== GIVEN RECORDS ==

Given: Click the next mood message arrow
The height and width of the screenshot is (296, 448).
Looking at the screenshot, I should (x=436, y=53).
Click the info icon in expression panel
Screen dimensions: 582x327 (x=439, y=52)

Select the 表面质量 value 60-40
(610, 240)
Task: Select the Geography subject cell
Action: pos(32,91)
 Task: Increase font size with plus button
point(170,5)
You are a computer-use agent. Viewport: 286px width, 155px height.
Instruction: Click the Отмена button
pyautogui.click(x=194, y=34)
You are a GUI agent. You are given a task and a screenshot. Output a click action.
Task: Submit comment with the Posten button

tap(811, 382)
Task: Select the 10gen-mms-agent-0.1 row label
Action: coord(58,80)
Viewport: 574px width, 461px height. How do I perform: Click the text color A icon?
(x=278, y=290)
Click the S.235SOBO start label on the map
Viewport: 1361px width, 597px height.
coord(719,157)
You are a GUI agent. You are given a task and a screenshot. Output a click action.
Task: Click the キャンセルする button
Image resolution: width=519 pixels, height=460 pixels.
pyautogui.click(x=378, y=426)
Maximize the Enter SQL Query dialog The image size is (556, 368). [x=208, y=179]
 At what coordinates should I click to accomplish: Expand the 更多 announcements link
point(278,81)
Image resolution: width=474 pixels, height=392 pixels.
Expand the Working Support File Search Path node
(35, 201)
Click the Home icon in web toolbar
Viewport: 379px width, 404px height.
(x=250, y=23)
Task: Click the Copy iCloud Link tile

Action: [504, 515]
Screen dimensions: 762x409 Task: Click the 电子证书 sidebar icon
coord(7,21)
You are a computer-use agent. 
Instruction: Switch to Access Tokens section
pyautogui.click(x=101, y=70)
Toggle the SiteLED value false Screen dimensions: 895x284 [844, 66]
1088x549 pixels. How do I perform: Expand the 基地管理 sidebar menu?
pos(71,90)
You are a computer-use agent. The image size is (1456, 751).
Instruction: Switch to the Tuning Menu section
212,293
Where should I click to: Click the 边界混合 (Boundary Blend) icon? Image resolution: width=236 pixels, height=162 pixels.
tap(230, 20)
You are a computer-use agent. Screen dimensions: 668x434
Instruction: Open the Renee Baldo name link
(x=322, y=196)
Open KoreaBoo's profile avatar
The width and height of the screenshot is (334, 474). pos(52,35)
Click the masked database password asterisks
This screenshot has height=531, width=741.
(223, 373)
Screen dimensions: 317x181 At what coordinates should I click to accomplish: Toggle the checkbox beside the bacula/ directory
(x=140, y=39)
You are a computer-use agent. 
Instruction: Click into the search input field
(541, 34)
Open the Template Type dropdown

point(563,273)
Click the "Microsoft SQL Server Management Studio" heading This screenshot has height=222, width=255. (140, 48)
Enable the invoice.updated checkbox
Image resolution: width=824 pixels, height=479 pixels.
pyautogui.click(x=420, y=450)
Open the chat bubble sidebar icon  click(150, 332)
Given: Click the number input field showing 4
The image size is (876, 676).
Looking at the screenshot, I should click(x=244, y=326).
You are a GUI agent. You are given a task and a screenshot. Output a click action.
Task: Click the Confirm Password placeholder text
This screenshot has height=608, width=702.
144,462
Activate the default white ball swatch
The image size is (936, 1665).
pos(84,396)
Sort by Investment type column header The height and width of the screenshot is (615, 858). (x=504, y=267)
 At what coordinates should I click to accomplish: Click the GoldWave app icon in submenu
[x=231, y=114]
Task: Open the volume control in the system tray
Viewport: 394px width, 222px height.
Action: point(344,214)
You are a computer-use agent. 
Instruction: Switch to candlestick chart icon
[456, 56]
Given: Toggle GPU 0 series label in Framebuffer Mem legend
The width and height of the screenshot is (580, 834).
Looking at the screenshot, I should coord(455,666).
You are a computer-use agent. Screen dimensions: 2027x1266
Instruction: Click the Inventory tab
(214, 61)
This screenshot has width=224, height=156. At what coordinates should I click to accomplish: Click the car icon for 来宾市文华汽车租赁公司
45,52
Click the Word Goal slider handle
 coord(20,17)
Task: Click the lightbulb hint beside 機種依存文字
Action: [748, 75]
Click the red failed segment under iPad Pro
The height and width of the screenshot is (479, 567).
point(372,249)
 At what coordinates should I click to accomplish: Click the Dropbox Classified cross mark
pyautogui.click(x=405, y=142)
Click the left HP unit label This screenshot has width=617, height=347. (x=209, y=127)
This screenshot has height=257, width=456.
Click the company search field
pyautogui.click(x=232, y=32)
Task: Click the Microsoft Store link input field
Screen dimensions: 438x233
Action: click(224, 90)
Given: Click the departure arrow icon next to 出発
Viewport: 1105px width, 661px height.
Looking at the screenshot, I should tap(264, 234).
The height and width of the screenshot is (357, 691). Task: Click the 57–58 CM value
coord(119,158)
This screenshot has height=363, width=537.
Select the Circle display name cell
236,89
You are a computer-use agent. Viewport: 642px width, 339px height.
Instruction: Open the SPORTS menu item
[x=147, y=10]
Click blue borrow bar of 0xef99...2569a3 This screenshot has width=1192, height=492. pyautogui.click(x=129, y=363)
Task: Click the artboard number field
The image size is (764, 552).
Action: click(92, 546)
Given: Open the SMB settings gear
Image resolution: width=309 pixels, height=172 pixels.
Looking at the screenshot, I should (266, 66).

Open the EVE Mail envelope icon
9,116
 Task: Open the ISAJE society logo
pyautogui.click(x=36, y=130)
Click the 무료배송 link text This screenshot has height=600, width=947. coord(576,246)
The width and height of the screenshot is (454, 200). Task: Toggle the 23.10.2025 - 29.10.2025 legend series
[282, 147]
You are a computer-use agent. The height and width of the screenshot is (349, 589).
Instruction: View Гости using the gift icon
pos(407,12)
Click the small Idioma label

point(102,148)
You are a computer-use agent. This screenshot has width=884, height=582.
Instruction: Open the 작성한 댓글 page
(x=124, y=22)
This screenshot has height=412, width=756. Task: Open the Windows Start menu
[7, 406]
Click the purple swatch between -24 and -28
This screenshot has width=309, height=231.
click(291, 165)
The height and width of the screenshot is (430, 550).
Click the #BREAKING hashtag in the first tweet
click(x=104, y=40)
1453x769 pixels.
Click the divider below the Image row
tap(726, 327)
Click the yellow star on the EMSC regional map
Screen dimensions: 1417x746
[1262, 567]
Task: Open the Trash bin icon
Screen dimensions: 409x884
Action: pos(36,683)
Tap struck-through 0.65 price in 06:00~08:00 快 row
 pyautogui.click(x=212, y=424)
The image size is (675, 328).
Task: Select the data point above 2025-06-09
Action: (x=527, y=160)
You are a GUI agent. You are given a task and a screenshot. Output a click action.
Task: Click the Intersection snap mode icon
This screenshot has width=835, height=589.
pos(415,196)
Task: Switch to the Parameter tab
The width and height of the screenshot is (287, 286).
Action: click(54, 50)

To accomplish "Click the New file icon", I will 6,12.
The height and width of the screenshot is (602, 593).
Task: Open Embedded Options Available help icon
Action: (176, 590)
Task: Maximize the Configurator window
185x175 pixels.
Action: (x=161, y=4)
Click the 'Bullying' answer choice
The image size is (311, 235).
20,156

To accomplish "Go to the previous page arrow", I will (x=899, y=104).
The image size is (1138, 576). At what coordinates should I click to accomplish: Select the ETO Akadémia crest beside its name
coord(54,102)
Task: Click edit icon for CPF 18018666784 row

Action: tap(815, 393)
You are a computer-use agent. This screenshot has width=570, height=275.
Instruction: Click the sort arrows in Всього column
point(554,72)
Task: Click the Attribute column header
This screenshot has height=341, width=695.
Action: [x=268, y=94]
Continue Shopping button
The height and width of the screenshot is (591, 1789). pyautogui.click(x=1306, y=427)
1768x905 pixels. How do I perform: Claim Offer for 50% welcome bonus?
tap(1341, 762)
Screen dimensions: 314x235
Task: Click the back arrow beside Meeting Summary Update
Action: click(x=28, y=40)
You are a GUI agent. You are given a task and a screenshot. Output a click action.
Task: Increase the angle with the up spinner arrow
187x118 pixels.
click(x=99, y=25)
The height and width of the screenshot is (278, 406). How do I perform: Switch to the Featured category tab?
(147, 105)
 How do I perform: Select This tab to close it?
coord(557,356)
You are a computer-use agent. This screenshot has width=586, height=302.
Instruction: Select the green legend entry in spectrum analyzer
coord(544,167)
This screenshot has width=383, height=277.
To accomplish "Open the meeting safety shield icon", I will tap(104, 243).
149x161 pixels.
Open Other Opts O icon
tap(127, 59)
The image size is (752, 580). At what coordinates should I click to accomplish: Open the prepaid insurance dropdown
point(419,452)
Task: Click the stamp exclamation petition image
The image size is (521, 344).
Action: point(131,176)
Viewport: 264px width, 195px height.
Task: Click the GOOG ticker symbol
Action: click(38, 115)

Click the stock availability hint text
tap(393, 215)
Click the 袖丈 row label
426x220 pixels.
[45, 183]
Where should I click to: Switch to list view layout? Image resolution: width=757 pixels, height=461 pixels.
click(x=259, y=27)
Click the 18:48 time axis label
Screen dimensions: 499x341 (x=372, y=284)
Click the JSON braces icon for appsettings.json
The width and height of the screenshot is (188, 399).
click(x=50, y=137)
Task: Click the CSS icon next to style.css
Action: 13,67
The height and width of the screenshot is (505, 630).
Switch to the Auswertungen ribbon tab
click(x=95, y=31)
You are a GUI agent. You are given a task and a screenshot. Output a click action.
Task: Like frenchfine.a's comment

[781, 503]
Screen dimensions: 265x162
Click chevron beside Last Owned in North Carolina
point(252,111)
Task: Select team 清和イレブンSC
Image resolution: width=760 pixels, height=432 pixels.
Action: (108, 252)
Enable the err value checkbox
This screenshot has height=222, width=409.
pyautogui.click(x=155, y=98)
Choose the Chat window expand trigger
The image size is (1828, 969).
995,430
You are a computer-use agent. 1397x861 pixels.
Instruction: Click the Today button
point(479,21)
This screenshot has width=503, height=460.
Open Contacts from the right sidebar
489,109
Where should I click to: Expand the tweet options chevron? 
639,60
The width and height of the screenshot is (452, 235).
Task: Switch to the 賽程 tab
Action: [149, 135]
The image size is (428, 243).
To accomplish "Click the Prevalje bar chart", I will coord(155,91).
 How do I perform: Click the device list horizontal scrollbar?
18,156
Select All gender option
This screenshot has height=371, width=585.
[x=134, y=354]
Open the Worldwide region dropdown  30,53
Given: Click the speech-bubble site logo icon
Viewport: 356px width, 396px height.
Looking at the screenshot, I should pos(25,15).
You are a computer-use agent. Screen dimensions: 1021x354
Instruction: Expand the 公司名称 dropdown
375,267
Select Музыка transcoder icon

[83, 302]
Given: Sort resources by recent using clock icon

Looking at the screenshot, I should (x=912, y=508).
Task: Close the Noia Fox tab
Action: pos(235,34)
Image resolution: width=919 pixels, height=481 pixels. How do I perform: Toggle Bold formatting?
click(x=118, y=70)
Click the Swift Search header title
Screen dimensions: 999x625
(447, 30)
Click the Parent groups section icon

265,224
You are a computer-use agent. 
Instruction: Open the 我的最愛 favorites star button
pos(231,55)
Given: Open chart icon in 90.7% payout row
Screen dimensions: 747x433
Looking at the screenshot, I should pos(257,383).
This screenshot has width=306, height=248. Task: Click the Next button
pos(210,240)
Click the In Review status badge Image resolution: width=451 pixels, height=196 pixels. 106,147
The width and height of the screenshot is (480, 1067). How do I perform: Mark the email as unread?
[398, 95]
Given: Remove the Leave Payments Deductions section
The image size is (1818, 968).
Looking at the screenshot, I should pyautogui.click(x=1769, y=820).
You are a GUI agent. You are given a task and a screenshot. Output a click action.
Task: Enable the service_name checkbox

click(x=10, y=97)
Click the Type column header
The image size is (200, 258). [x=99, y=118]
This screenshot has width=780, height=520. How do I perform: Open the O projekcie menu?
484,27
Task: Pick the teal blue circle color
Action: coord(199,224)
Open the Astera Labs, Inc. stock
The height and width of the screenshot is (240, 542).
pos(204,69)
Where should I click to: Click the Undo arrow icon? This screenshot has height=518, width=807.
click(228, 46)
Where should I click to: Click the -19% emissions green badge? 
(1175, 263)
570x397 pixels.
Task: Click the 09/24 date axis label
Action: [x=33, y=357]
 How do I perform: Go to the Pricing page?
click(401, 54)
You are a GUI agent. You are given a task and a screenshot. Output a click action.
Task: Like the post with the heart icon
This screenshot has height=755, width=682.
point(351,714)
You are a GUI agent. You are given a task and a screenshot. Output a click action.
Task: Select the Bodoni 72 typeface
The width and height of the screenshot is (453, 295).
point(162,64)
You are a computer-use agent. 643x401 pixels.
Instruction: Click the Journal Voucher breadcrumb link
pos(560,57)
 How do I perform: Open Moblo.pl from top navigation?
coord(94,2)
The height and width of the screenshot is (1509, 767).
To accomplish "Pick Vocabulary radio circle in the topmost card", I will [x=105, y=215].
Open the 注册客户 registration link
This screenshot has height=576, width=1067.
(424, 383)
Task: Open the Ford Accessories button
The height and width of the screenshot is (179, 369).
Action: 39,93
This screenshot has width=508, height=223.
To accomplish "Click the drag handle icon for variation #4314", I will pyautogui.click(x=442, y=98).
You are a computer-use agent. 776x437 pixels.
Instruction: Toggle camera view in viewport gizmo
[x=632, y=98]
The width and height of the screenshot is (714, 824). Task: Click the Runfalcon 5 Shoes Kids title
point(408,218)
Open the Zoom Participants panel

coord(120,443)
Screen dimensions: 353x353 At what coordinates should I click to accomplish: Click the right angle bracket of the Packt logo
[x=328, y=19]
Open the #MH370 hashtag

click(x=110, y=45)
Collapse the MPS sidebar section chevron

===

Each line of the data that holds "Maximize" should be reported.

Maximize the Enter SQL Query dialog The image size is (556, 368). [x=208, y=179]
Task: Maximize the Configurator window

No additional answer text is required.